## Assignment
Starting at the line that contains "Where should I click to: Click the MELO3C007192T2", copy every line through the end of the records below exactly as written, leaving out pictures.

Collected data:
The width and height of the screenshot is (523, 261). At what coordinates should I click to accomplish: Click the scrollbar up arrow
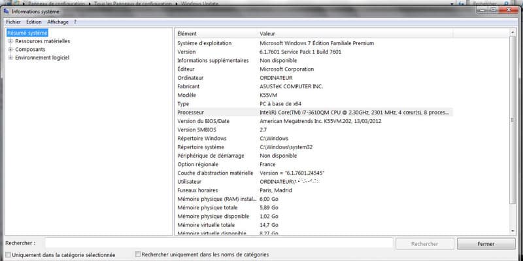click(x=513, y=32)
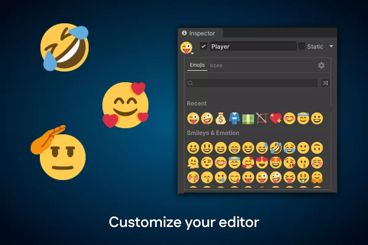This screenshot has height=245, width=368.
Task: Choose the heart-eyes emoji
Action: (x=262, y=163)
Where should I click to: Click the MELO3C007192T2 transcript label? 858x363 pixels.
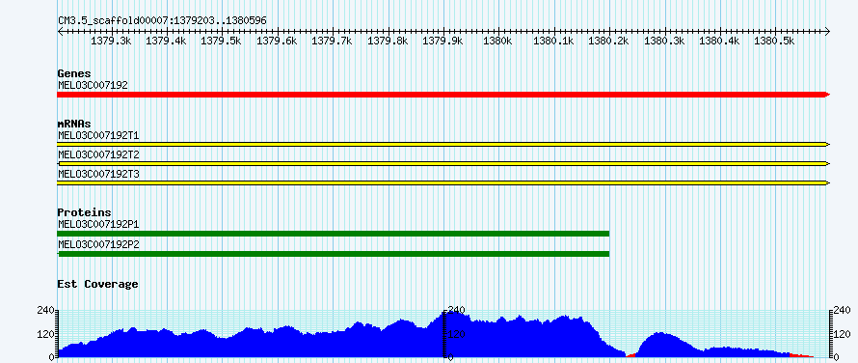tap(98, 154)
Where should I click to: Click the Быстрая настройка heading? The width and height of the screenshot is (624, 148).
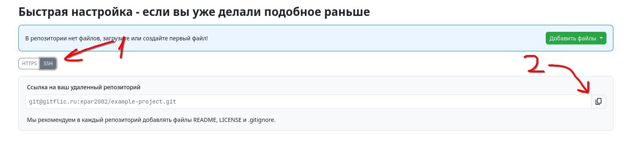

## Result of the task
Where should I click to: Click the MELO3C007192T2 transcript label? 858x363 pixels.
tap(98, 154)
Where should I click to: Click the Быстрая настройка heading? The width and height of the screenshot is (624, 148).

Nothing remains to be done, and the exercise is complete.